[Item coordinate data]
::::::

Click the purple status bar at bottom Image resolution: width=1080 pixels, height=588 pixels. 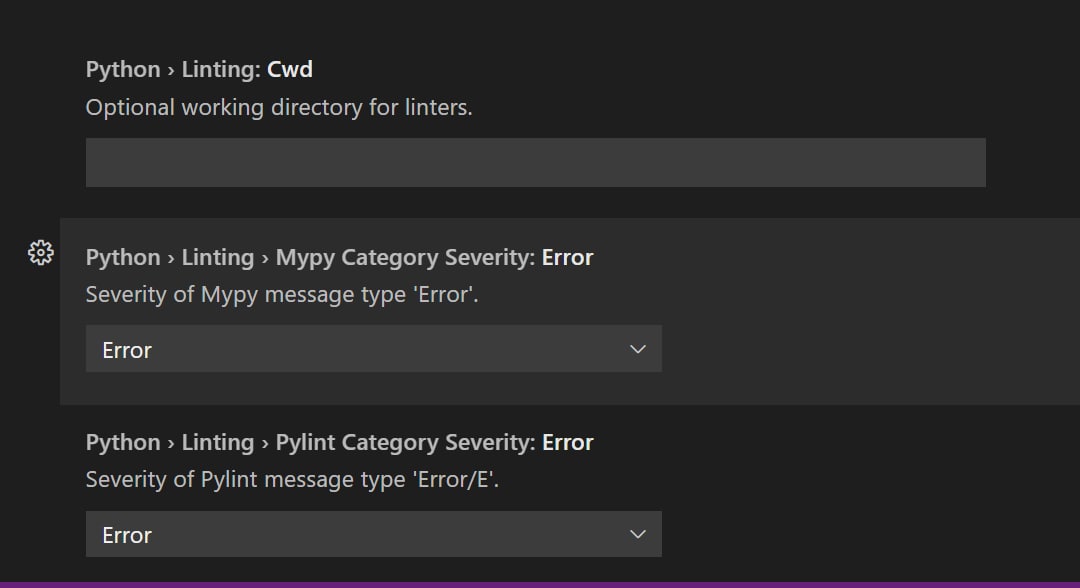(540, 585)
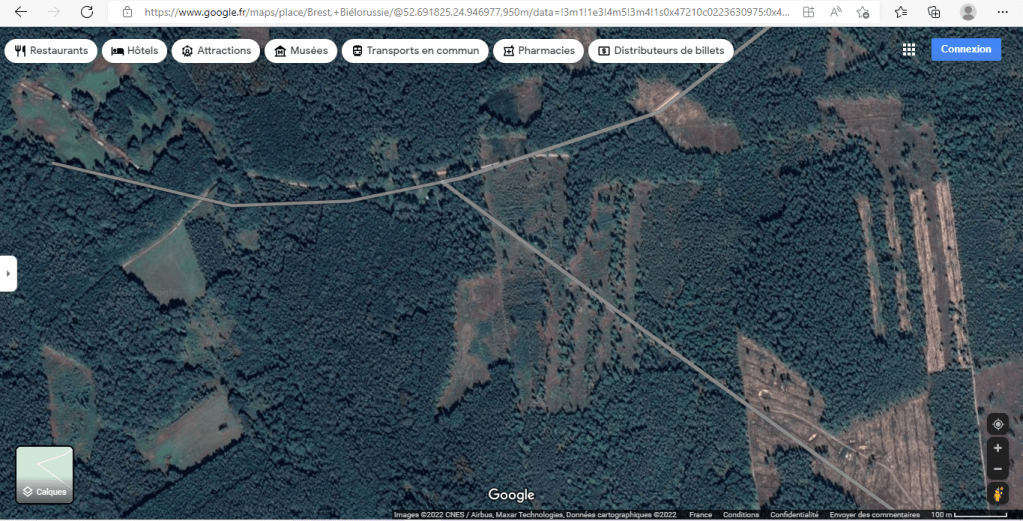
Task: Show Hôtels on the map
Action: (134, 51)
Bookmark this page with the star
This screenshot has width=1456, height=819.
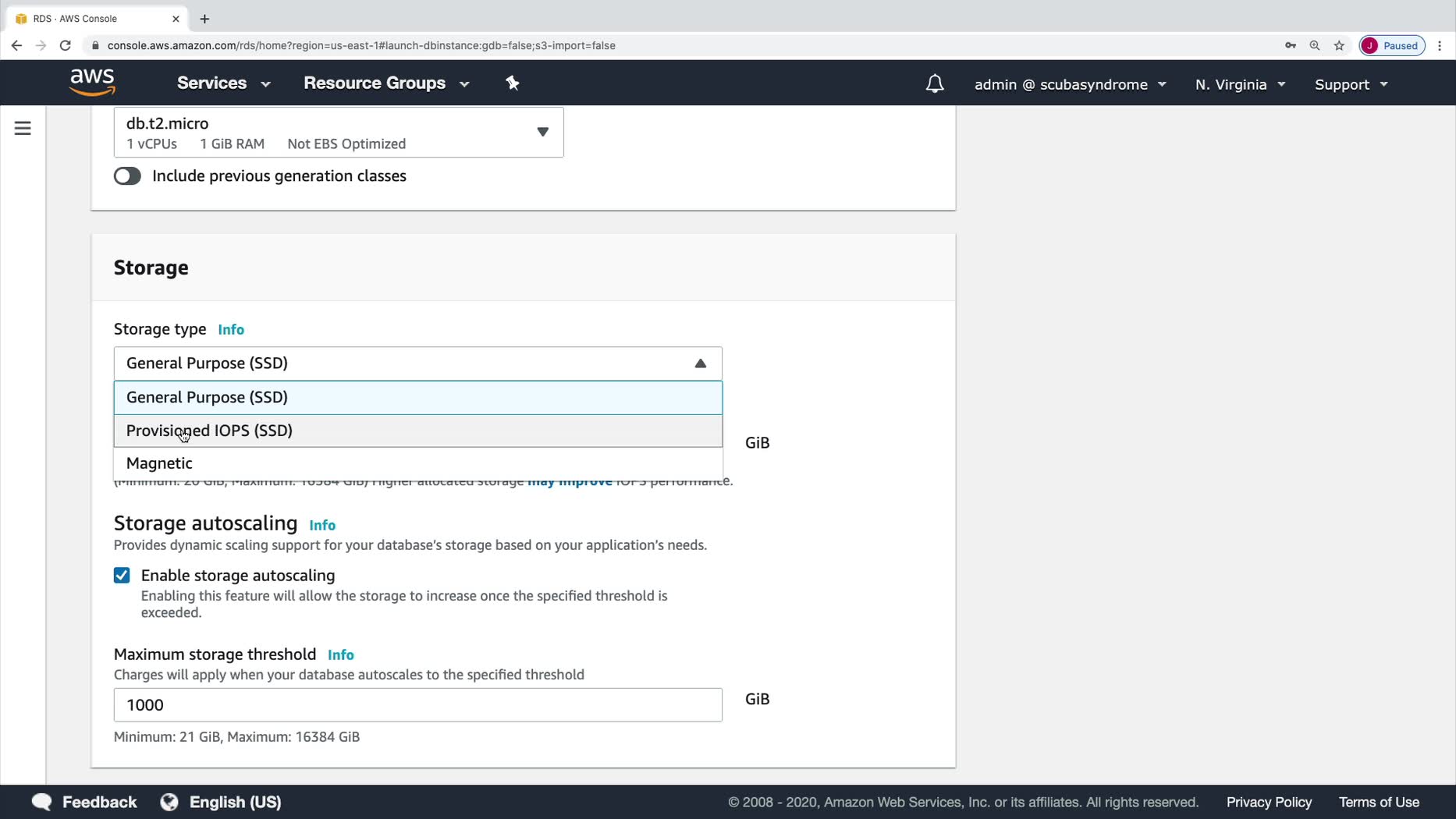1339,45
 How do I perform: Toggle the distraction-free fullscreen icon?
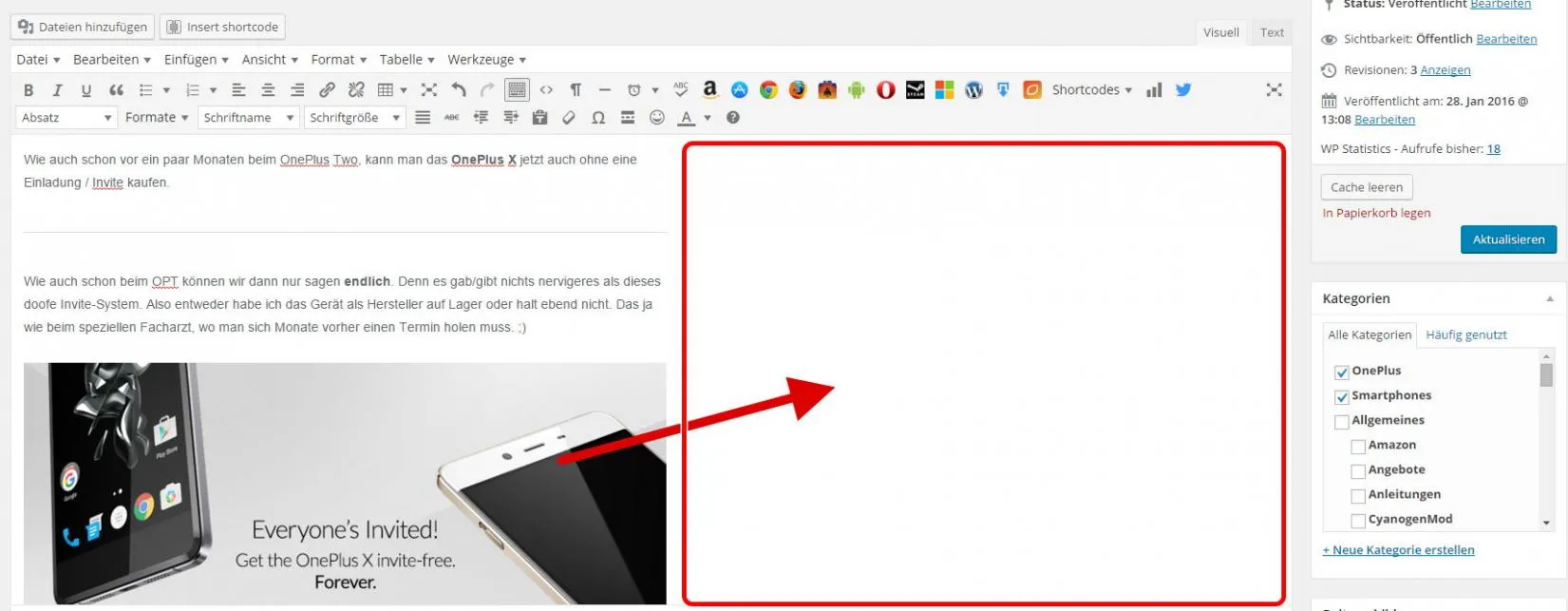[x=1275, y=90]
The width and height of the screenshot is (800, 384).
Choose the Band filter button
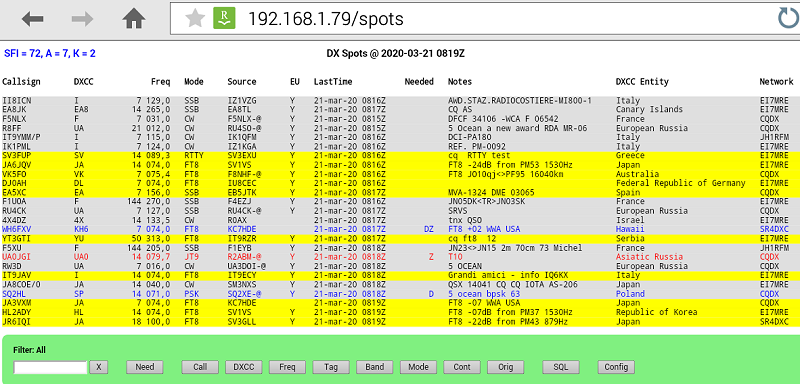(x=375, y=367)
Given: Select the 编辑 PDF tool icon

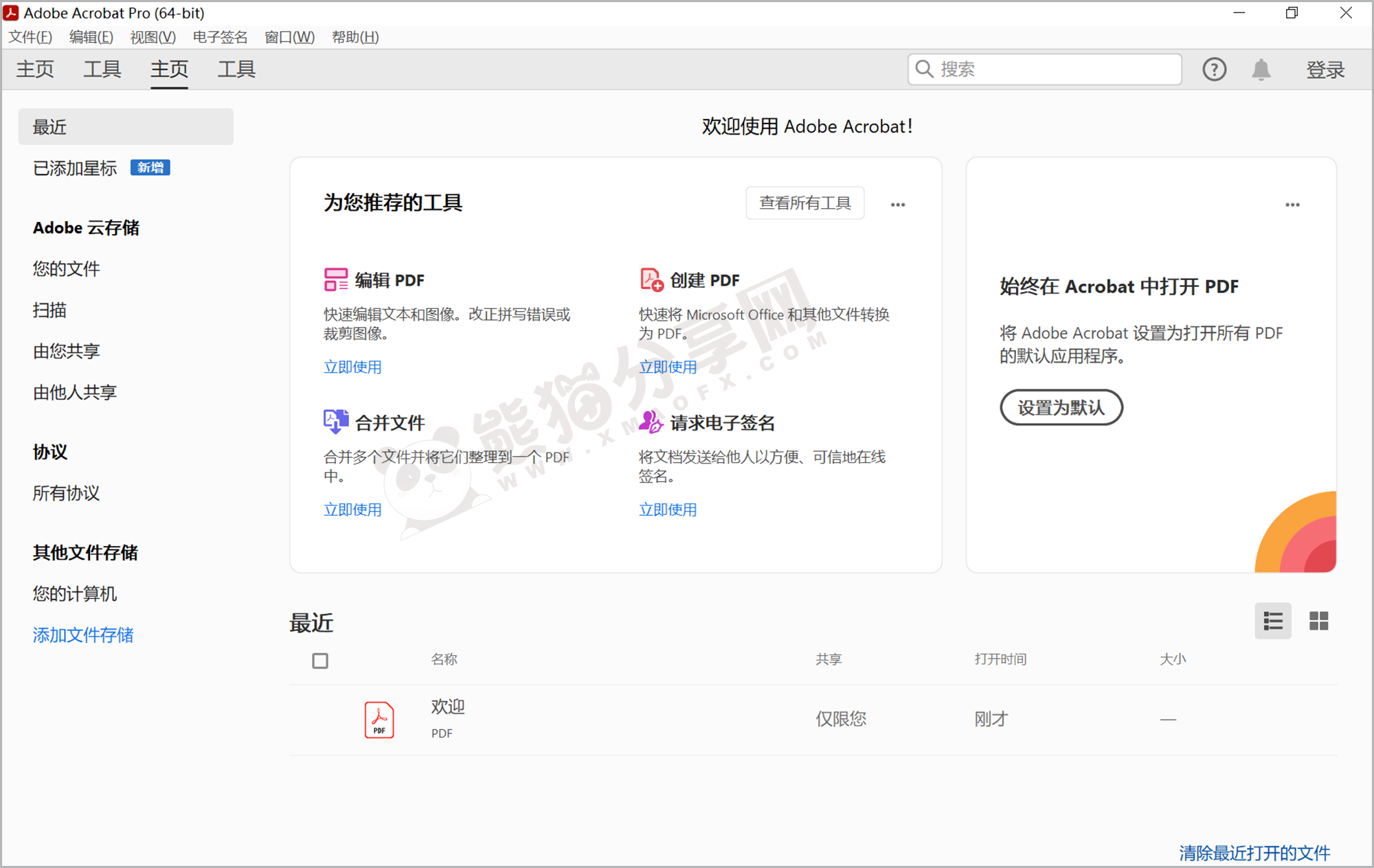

::::::

Repeat the records from the line with "How do I perform: Toggle" through the end of the records, keeping the requests, and shift every coordinate in the answers by adding 33 to it. Leave the pictures out of your answer.

### Exercise solution
 How do I perform: Toggle the distraction-free fullscreen icon?
[x=1308, y=123]
The width and height of the screenshot is (800, 384).
Choose the Band filter button
(x=408, y=400)
Given: Select the 编辑 PDF tool icon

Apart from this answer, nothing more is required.